Stored entries:
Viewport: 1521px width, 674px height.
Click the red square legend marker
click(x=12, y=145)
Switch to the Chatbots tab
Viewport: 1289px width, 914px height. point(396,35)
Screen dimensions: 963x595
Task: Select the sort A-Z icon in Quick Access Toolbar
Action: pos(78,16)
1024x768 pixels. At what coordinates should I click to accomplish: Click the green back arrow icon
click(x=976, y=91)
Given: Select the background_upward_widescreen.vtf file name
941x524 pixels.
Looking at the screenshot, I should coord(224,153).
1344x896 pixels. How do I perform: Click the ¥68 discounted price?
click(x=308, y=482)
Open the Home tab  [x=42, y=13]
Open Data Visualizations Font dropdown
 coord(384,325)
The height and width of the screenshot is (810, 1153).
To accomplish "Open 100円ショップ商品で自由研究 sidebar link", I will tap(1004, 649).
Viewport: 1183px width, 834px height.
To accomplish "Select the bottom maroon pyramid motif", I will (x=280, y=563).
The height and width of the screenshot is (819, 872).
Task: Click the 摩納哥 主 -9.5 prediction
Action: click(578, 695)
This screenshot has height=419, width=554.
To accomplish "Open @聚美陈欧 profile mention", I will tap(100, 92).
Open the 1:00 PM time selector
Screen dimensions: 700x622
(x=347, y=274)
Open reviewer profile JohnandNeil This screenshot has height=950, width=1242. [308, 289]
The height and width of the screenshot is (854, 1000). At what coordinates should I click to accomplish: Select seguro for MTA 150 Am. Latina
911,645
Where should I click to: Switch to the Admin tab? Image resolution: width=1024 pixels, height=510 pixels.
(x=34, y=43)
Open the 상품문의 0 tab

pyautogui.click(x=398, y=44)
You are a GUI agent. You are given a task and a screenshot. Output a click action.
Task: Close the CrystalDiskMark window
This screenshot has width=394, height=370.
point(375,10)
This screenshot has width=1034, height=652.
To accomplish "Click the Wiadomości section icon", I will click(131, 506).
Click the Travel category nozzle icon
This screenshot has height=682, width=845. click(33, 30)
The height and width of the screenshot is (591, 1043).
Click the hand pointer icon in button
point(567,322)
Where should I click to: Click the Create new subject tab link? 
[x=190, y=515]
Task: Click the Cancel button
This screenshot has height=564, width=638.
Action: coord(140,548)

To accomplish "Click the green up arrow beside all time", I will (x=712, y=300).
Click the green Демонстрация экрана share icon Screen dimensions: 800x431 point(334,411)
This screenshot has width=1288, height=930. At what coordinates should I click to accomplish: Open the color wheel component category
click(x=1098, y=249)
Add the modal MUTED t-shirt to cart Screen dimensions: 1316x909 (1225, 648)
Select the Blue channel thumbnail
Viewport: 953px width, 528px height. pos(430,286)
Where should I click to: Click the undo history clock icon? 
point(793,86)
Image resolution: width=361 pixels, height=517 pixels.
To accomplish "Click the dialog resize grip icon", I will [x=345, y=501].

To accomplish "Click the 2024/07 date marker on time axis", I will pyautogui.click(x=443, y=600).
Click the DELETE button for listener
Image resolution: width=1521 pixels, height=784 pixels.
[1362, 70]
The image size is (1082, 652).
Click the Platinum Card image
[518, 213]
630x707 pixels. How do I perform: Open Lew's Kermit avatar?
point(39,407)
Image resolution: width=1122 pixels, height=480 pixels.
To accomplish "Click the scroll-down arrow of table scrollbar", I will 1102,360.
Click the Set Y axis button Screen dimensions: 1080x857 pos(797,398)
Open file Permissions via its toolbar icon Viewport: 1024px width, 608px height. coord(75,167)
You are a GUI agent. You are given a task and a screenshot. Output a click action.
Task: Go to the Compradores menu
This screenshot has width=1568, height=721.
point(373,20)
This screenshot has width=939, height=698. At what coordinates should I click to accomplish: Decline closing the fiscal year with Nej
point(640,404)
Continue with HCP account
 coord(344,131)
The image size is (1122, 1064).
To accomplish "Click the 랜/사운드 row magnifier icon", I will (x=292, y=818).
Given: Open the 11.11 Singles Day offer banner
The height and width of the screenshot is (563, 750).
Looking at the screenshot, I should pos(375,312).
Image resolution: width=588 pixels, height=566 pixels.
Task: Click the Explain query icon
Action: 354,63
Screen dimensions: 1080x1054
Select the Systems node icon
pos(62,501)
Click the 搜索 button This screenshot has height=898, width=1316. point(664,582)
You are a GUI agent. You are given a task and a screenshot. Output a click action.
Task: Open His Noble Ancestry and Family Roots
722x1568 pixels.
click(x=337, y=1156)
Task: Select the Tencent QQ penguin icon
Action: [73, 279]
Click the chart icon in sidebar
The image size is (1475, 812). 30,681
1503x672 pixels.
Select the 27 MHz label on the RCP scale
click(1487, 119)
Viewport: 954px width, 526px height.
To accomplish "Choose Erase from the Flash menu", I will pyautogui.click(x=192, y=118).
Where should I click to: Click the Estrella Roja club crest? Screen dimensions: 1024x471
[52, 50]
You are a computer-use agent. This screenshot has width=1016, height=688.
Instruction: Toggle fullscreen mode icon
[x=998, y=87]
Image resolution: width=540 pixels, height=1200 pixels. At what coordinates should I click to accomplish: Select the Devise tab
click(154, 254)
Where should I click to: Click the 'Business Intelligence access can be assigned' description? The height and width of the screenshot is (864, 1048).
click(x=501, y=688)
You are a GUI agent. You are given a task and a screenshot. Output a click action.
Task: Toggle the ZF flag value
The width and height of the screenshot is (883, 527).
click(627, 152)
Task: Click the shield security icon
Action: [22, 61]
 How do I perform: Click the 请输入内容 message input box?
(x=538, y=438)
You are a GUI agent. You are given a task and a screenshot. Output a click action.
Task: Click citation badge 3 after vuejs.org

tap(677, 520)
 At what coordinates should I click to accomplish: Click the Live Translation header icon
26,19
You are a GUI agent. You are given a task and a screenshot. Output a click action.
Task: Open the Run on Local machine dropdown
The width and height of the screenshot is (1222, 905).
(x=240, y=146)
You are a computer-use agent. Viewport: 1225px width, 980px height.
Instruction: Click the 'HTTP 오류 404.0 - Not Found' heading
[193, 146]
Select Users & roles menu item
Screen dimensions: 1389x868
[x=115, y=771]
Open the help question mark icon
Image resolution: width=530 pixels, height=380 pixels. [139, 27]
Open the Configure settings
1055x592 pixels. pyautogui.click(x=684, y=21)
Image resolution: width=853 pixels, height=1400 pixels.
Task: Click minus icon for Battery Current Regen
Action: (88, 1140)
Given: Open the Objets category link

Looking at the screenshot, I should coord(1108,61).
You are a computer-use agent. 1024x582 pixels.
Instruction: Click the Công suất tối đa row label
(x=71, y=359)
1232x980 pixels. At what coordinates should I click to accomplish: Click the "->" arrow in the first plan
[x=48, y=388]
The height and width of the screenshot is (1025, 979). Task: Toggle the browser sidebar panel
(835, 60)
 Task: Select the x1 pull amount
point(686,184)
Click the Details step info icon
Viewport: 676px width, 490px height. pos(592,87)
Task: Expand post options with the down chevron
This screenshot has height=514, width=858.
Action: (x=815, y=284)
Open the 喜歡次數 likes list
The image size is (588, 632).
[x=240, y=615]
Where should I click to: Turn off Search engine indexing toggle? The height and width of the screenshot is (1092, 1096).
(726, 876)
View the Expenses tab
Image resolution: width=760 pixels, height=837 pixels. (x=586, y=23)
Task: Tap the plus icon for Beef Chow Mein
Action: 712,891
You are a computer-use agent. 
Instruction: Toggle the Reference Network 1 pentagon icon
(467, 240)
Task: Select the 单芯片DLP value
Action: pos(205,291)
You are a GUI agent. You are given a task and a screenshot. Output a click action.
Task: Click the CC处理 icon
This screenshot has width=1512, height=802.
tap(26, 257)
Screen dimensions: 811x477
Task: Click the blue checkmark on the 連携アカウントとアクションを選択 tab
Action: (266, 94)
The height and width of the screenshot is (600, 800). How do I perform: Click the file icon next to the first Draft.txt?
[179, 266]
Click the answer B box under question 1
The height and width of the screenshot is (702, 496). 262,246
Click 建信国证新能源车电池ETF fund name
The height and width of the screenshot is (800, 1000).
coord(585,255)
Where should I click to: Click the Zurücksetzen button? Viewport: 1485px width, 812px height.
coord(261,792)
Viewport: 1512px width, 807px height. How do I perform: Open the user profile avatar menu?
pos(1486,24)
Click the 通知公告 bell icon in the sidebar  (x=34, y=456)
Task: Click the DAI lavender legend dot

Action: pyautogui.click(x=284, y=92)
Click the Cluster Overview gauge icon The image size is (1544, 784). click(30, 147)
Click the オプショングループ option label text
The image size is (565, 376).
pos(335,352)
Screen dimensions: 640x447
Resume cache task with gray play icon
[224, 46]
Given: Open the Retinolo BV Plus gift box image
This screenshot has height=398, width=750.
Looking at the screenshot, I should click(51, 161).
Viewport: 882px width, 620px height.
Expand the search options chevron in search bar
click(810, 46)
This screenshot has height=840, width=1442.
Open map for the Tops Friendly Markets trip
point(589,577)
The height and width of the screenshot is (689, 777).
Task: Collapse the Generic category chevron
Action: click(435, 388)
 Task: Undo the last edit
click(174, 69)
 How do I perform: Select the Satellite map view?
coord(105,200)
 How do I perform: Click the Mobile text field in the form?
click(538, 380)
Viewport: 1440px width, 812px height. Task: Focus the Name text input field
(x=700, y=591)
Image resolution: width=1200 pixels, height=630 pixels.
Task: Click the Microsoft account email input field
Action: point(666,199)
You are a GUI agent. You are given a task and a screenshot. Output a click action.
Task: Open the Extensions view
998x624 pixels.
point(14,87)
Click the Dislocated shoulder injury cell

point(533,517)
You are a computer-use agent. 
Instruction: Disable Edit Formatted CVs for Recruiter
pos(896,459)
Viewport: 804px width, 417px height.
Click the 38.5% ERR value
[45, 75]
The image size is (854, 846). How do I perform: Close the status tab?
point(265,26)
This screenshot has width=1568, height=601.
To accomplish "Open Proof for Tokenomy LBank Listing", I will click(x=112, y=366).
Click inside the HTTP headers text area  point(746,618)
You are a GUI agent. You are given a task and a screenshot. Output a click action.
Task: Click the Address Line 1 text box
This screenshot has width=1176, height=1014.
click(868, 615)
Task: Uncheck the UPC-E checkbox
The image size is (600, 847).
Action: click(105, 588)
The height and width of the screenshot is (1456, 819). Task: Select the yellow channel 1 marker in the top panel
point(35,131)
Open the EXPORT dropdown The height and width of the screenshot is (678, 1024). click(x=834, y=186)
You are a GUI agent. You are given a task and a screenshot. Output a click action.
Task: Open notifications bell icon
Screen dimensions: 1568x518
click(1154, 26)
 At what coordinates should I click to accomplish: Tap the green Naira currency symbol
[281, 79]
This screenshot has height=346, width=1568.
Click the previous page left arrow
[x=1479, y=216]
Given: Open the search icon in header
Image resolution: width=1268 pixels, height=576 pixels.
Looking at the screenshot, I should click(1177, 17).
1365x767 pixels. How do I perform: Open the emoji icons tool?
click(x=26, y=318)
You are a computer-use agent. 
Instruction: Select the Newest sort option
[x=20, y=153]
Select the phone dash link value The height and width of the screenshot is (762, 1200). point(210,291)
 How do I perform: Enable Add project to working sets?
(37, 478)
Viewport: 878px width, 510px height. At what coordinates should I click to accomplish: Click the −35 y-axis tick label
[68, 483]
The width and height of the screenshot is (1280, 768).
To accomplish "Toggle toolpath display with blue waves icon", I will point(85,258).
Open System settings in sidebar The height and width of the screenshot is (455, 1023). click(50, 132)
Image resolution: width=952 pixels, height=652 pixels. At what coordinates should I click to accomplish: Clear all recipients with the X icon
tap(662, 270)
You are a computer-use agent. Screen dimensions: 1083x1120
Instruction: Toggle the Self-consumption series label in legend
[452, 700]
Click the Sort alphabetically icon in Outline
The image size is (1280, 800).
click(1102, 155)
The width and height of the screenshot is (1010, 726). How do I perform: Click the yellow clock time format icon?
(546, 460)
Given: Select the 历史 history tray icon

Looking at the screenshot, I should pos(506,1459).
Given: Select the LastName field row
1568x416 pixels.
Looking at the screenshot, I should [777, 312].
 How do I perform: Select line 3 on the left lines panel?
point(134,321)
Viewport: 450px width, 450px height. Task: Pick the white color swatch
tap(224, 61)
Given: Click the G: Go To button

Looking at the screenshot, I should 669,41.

• **What the exercise asks**: Starting at the line that contains "Given: Select the 历史 history tray icon", write out every line to the end of the entries, exactly as given.

• **Answer for this exercise**:
Given: Select the 历史 history tray icon

Looking at the screenshot, I should pos(506,1459).
Given: Select the LastName field row
1568x416 pixels.
Looking at the screenshot, I should [777, 312].
 How do I perform: Select line 3 on the left lines panel?
point(134,321)
Viewport: 450px width, 450px height. Task: Pick the white color swatch
tap(224, 61)
Given: Click the G: Go To button

Looking at the screenshot, I should 669,41.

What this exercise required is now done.